有料コーチングには、数十万円から100万円を超える継続プランもあります。初回体験が無料でも、その後の継続支援まで無料ではありません。有料で継続したい場合は、次の項目を同じ条件で比較します。
- 入会金・分割手数料を含めた支払総額
- 面談の回数・1回の時間・利用期間・面談以外の支援
- 担当者変更、予約変更・欠席、途中解約・返金の条件
月々の支払額だけでは、利用期間全体の費用は分かりません。頼みたい支援が含まれるか、仕事と並行して課題に取り組む時間を取れるかも確認してください。分からない条件は説明や書面で確かめてから判断できます。すでに申込みや契約をしている場合は、その期限やキャンセル条件に従います。
相談記録や応募書類は誰に共有されるか
今の勤務先に知られず相談したいなら、「勤務先には知らせていません。相談記録を誰が見るか、求人に応募するときはどの情報を送るかを教えてください」と聞けます。録音・録画の有無や個人情報の扱いも、サービスの案内で確かめましょう。
社外へ渡すメモは、「法人顧客の問い合わせ対応」「チーム内の担当調整」など仕事内容の概要から伝えます。顧客名や未公開の売上、同僚の個人情報を必要なく載せないようにしてください。相談相手に求められたことだけを理由に、社内資料を自由に持ち出せるわけではありません。
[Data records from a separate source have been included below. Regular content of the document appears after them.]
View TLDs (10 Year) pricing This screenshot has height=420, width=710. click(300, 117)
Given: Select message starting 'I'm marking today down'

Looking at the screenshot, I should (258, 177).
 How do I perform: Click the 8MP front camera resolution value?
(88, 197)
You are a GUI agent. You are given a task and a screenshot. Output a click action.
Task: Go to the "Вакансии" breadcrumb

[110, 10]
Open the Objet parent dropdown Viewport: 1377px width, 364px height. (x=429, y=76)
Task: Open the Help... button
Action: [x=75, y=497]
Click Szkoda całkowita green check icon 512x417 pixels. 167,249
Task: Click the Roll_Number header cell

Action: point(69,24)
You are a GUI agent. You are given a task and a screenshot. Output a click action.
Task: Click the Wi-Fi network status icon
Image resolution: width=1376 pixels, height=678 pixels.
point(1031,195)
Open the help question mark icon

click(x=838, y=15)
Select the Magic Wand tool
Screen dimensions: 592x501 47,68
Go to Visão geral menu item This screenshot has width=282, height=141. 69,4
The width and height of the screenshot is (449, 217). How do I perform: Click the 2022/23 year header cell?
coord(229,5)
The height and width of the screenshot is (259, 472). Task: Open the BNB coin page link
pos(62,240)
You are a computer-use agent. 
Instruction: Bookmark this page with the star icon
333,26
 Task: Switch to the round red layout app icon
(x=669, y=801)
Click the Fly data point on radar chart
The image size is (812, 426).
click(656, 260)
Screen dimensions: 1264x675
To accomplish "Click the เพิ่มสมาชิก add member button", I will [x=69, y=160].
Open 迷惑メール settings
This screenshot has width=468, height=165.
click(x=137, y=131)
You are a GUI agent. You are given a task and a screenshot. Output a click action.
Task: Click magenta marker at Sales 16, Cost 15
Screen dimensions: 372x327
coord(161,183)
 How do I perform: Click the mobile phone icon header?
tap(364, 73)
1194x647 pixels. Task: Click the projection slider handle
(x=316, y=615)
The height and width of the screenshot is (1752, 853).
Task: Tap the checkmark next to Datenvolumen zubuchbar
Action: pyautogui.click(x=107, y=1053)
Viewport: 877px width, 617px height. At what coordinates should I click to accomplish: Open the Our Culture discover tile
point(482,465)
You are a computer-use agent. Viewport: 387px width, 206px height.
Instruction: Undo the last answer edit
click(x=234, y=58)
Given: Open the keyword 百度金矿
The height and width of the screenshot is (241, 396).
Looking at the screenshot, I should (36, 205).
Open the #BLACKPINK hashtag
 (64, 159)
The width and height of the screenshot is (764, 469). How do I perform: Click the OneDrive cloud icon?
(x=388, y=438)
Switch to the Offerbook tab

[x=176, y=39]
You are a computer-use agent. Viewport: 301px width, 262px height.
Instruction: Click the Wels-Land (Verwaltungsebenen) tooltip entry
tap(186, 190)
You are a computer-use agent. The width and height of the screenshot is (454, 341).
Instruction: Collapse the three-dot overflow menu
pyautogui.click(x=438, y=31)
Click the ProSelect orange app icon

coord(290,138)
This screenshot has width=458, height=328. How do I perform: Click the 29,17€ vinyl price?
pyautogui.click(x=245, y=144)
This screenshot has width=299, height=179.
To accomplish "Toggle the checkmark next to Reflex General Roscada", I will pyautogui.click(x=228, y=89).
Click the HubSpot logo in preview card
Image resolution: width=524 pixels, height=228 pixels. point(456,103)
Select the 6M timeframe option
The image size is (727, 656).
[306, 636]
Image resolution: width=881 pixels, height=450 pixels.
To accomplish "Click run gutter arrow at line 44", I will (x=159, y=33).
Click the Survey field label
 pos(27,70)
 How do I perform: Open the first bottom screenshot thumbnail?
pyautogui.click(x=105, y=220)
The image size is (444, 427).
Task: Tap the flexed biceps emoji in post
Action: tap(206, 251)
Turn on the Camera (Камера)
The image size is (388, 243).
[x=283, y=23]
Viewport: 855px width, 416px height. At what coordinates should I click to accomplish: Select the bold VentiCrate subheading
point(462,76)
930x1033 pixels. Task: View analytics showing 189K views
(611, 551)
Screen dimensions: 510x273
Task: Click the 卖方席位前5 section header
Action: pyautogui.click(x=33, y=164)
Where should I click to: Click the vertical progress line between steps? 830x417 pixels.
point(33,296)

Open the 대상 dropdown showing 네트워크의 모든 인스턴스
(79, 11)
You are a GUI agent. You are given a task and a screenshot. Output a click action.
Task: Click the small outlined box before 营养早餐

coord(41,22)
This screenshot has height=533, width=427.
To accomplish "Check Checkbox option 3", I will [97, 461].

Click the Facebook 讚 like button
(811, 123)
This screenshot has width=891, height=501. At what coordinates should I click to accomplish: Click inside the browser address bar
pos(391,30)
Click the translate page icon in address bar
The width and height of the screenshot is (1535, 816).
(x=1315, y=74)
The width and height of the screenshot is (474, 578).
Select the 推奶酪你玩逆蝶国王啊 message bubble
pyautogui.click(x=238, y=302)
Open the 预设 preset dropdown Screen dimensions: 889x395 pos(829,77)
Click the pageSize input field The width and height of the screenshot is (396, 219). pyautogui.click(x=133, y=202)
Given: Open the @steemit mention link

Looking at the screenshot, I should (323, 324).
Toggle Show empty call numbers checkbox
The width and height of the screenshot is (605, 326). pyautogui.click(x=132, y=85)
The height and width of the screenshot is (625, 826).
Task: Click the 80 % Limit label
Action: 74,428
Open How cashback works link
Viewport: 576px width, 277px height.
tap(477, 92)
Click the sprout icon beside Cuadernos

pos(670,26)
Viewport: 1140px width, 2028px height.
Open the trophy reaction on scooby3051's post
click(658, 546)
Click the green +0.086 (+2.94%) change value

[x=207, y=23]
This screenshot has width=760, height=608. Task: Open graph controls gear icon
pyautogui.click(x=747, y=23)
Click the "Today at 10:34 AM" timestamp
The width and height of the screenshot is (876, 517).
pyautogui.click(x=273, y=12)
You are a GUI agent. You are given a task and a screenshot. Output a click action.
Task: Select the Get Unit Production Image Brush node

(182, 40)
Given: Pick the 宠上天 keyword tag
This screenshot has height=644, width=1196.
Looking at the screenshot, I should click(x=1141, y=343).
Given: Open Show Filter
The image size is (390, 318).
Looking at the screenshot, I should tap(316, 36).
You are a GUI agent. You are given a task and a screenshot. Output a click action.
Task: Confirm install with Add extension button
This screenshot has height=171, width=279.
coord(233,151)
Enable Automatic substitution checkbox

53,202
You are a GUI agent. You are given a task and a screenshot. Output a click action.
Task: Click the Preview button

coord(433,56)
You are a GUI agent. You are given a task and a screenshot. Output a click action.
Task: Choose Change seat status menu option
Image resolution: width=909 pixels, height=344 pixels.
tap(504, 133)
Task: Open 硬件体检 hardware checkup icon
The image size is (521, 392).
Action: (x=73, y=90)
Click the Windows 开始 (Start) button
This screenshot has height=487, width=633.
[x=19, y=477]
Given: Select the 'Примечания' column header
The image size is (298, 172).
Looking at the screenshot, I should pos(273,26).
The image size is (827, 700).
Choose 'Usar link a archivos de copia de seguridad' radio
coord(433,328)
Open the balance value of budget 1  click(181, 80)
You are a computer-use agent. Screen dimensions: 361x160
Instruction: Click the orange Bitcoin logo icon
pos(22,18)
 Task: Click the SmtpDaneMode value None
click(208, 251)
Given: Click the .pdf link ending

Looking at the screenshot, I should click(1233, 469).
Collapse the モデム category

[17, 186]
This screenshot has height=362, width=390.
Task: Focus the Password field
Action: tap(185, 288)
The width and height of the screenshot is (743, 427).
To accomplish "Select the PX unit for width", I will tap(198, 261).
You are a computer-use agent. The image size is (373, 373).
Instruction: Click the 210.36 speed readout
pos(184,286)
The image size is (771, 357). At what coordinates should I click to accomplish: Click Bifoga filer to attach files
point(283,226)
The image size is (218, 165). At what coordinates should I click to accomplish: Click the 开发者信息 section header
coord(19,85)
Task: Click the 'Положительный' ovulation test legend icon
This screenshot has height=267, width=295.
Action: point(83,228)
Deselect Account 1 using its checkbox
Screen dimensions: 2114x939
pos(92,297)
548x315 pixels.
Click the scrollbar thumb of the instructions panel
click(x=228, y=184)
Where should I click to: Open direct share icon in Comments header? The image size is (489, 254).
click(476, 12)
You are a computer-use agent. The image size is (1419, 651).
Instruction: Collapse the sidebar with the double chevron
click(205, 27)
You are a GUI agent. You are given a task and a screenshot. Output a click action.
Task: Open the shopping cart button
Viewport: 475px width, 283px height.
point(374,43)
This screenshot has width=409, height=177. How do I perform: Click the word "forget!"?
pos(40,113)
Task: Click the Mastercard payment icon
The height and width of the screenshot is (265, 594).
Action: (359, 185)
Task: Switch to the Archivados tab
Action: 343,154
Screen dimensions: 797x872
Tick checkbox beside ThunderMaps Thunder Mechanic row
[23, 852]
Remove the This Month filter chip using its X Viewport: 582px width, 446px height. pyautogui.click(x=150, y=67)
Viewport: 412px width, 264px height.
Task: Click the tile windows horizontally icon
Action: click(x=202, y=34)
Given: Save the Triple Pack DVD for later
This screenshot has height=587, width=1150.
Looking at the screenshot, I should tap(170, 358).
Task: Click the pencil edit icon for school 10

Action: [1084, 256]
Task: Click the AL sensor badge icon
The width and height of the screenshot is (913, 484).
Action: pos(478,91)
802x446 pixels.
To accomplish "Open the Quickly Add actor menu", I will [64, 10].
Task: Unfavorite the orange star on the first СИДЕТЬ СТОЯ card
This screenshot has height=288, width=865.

労働問題で資料が必要なときは、何をどう提出するかを専門の相談先に確認します。
うまく話せなくても使える、相談前メモ

事実・気持ち・希望・質問を分ける
相談前に悩みを解決したり、立派な志望動機を作ったりする必要はありません。何が起きていて、何に迷っているのかを書いておくと、限られた時間でも話しやすくなります。今の仕事を続けるか迷っている人の記入例です。自分の状況に置き換えて使ってください。
相談前メモの例:今の仕事を続けるか迷っている
- 事実:
- 今月から問い合わせ対応に加えて新人の確認作業も担当。締切が重なる日があり、上司にはまだ担当の調整を相談していない。
- 気持ち・困っていること:
- 毎日急いで仕事を終えることに疲れている。仕事そのものが嫌なのか、担当の多さが原因なのかは分からない。
- 残したい条件・変えたい条件:
- 人の困りごとを解決する仕事は続けたい。急な残業を減らしたい。収入をどこまで変えられるかは家計を見てから考える。
- 今日聞きたいこと:
- 現職で確かめることと、他社の仕事を調べることを分けたい。最初に何を確認すればよいか、一緒に整理してほしい。
- 未決定・相談の範囲:
- 転職時期は未定。今日は方向性の整理が中心で、応募するかは持ち帰って考えたい。
「事実」は起きた出来事、「気持ち」はその受け止め方です。分けて書くと、仕事内容を変えたいのか、担当の多さや進め方を調整したいのかを話しやすくなります。勤務時間や成果が思い出せないときは、無理に数字を埋めず、分かる範囲を伝えましょう。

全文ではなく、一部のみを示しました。